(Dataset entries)
- - - - - - -

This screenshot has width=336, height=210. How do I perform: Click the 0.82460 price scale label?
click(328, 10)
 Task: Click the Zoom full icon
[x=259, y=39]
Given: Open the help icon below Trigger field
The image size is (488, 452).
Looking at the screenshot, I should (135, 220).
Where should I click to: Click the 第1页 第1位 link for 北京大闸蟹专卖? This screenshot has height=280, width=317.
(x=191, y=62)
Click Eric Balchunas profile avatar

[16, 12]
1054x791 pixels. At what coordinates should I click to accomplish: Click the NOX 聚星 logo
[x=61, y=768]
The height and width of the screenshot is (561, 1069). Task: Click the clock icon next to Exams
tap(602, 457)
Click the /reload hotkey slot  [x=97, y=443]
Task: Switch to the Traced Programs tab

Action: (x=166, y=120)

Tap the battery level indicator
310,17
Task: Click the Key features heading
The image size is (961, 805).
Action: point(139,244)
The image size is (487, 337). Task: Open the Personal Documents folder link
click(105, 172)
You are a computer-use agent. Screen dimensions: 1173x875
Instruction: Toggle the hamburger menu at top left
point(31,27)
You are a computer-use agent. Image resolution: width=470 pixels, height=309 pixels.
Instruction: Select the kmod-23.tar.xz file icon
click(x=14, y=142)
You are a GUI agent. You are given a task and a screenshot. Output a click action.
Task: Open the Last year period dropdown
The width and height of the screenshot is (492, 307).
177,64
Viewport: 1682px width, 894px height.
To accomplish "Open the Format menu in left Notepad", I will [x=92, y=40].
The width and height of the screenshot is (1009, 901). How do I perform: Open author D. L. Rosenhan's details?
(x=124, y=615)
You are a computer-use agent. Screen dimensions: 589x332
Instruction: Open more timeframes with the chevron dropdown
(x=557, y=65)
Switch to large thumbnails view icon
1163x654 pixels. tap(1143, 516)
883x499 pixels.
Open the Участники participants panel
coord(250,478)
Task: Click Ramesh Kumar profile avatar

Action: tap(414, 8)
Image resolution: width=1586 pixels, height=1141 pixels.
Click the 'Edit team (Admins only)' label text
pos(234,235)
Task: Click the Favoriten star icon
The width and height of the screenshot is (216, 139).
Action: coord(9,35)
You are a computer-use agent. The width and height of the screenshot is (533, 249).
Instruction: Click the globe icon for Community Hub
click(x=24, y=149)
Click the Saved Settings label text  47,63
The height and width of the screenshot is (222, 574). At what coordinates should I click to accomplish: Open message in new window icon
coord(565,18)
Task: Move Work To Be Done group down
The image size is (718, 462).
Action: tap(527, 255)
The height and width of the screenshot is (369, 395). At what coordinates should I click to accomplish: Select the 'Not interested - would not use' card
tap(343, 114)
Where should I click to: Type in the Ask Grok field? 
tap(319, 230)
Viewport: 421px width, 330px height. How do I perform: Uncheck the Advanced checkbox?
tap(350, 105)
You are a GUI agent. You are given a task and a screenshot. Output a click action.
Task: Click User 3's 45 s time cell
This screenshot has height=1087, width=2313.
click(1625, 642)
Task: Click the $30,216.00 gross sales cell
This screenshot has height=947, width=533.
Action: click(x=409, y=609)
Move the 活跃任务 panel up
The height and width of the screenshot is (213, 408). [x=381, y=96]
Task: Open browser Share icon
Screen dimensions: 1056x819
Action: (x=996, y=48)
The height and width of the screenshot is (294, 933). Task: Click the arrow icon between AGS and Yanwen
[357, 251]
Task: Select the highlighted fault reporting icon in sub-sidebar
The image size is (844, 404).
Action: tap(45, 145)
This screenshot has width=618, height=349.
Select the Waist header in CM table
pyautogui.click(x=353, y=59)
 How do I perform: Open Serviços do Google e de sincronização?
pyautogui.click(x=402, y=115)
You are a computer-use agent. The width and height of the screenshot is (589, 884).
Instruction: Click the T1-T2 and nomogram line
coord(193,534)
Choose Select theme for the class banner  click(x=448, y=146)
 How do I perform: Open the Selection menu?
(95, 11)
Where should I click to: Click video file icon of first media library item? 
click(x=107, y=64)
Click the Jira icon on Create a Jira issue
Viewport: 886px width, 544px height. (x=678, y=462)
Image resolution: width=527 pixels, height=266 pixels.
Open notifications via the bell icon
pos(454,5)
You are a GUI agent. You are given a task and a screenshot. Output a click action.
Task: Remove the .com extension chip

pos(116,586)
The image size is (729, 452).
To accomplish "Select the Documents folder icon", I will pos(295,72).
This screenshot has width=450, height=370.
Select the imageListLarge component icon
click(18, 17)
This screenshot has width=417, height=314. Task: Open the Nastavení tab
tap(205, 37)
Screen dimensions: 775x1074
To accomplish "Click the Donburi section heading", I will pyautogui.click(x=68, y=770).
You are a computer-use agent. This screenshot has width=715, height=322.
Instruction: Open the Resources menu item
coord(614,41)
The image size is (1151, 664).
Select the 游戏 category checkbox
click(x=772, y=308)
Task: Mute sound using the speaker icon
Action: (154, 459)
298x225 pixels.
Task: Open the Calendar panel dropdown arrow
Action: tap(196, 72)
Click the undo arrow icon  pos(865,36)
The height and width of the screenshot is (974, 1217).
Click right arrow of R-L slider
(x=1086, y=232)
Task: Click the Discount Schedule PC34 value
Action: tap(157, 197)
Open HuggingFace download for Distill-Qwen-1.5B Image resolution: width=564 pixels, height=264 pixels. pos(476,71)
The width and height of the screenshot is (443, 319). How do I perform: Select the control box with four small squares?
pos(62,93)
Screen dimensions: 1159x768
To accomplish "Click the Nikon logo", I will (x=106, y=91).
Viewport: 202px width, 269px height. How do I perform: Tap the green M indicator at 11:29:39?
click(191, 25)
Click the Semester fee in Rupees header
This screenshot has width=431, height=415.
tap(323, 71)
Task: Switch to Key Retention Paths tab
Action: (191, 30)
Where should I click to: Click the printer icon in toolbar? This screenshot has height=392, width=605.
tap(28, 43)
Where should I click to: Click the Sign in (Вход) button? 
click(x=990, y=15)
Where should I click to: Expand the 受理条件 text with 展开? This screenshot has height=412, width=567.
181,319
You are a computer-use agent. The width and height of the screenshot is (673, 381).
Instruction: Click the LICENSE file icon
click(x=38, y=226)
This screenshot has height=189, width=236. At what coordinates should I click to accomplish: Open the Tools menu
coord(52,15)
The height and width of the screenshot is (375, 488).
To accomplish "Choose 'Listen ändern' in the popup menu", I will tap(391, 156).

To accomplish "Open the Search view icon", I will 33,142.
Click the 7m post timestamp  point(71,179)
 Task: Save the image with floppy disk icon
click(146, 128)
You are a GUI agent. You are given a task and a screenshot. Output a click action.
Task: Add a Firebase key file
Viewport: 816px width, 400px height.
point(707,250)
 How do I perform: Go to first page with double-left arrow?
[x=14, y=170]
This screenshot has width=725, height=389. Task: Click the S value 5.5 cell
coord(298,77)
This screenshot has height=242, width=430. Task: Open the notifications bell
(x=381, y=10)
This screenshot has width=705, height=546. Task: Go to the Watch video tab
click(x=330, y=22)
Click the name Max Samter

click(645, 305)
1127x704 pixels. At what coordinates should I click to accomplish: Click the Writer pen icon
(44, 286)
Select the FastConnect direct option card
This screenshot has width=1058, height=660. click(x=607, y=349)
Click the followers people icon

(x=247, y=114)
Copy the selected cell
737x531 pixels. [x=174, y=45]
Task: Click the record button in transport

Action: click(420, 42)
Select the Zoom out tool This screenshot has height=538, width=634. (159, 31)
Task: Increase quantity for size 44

- - - - - - -

What lines in the data above contain the word "will"? Copy them all.

• _Answer box_:
To accomplish "Open the Format menu in left Notepad", I will [x=92, y=40].
To accomplish "Select the Documents folder icon", I will pos(295,72).
To accomplish "Click the Donburi section heading", I will pyautogui.click(x=68, y=770).
To accomplish "Click the Nikon logo", I will (x=106, y=91).
To accomplish "Choose 'Listen ändern' in the popup menu", I will tap(391, 156).
To accomplish "Open the Search view icon", I will 33,142.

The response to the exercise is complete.